Changes in dissolved organic material determine exposure of stream benthic communities to UV-B radiation and heavy metals: implications for climate change


William H. Clements, tel. +1 970 491 0690, e-mail:


Changes in regional climate in the Rocky Mountains over the next 100 years are expected to have significant effects on biogeochemical cycles and hydrological processes. In particular, decreased discharge and lower stream depth during summer when ultraviolet radiation (UVR) is the highest combined with greater photo-oxidation of dissolved organic materials (DOM) will significantly increase exposure of benthic communities to UVR. Communities in many Rocky Mountain streams are simultaneously exposed to elevated metals from abandoned mines, the toxicity and bioavailability of which are also determined by DOM. We integrated field surveys of 19 streams (21 sites) along a gradient of metal contamination with microcosm and field experiments conducted in Colorado, USA, and New Zealand to investigate the influence of DOM on bioavailability of heavy metals and exposure of benthic communities to UVR. Spatial and seasonal variation in DOM were closely related to stream discharge and significantly influenced heavy metal uptake in benthic organisms.

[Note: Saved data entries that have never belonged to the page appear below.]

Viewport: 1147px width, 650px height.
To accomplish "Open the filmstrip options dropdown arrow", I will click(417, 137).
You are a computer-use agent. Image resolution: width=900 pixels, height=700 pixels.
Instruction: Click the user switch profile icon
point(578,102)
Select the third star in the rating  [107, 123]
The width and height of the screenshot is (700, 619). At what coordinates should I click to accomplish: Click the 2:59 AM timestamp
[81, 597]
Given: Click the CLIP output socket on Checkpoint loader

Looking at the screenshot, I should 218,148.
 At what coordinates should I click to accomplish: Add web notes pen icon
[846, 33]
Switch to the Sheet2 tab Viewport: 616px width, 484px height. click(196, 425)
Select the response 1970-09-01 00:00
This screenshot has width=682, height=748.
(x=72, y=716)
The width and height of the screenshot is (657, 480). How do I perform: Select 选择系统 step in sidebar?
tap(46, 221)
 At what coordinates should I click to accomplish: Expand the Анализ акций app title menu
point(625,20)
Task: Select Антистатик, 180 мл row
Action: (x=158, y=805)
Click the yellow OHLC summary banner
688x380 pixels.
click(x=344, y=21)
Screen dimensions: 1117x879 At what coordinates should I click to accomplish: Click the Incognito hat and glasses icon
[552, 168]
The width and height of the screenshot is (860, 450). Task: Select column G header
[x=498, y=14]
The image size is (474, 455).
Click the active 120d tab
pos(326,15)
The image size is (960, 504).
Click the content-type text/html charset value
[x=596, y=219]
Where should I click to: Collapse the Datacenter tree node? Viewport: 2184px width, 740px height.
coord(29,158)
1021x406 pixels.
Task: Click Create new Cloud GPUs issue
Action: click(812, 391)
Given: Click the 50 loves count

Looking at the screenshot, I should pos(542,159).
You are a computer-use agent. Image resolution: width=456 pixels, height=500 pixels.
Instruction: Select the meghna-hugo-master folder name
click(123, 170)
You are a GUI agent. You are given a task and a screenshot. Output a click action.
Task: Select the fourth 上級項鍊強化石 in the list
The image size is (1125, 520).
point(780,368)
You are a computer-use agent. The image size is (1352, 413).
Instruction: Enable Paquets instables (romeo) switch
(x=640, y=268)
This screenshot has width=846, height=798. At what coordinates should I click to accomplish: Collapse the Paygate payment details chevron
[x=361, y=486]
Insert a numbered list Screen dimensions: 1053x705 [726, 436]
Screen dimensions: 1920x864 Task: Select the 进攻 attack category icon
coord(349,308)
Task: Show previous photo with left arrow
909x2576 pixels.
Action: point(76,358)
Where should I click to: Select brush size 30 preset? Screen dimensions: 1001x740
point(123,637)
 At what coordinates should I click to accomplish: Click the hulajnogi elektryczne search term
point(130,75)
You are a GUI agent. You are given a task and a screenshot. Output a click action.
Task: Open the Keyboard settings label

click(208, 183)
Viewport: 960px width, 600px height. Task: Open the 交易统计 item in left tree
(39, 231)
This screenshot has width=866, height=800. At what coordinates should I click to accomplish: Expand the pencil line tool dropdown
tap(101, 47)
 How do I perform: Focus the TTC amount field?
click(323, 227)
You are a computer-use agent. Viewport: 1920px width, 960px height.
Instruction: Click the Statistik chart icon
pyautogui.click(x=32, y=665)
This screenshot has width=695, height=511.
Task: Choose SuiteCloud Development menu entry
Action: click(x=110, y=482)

Qualitative and quantitative changes in DOM resulting from exposure to sunlight increased UV-B (290–320 nm) penetration and toxicity of heavy metals. Results of microcosm experiments showed that benthic communities from a metal-polluted stream were tolerant of metals, but were more sensitive to UV-B than communities from a reference stream. We speculate that the greater sensitivity of these communities to UV-B resulted from costs associated with metal tolerance. Exclusion of UVR from 12 separate Colorado streams and from outdoor stream microcosms in New Zealand increased the abundance of benthic organisms (mayflies, stoneflies, and caddisflies) by 18% and 54%, respectively. Our findings demonstrate the importance of considering changes in regional climate and UV-B exposure when assessing the effects of local anthropogenic stressors.